== Segment start ==

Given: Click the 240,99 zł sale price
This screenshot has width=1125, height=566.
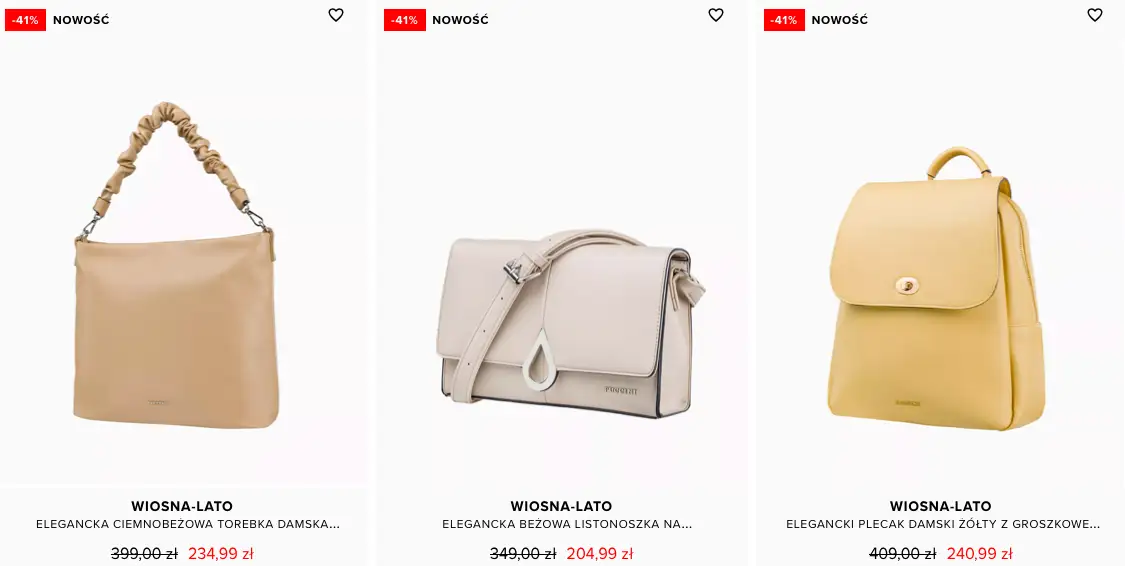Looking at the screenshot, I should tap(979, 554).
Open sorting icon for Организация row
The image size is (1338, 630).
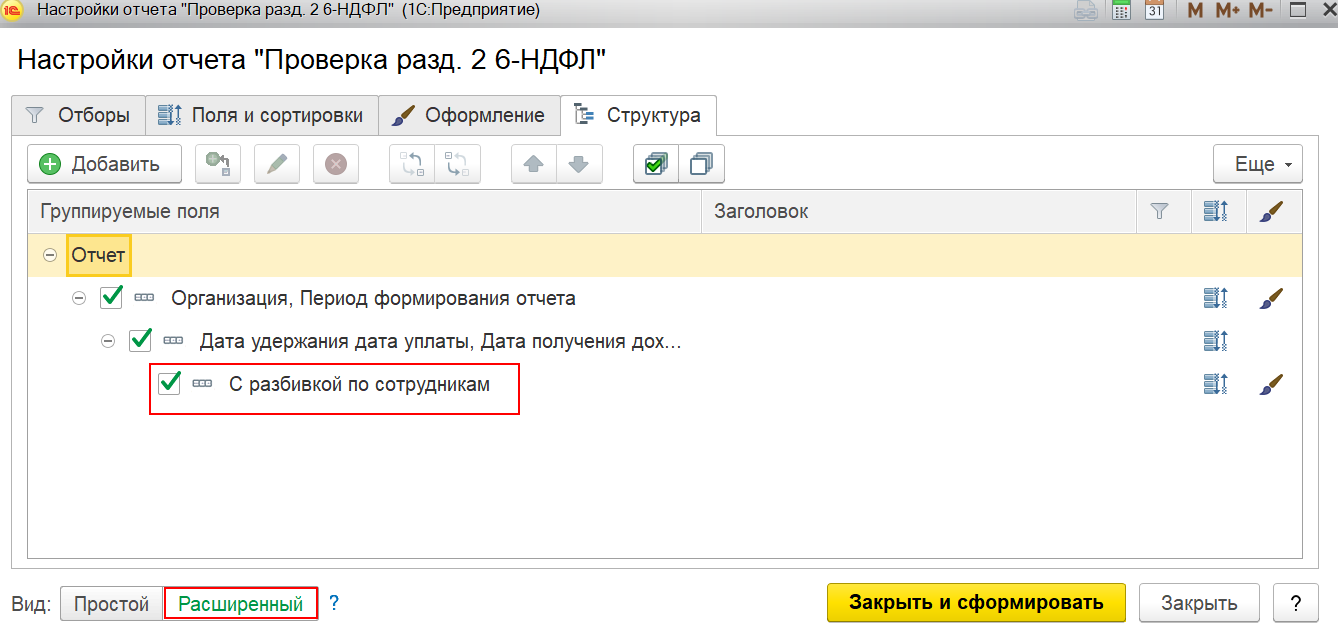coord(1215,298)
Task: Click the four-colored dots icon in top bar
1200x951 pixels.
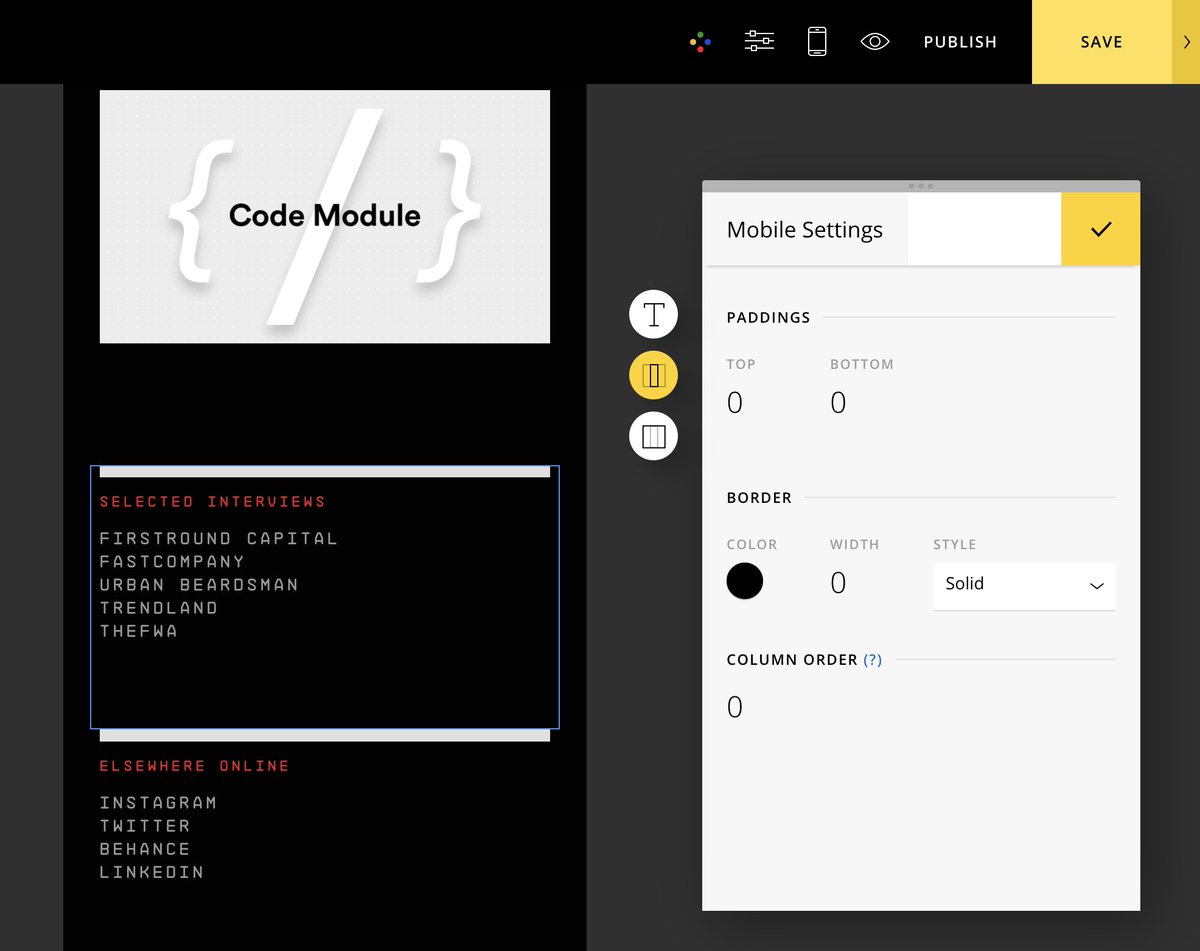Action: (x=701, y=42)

== Segment end ==

## Action item
Show the lines of the listing above with "Click".

## Expected answer
Given: Click the 240,99 zł sale price
Task: Click the four-colored dots icon in top bar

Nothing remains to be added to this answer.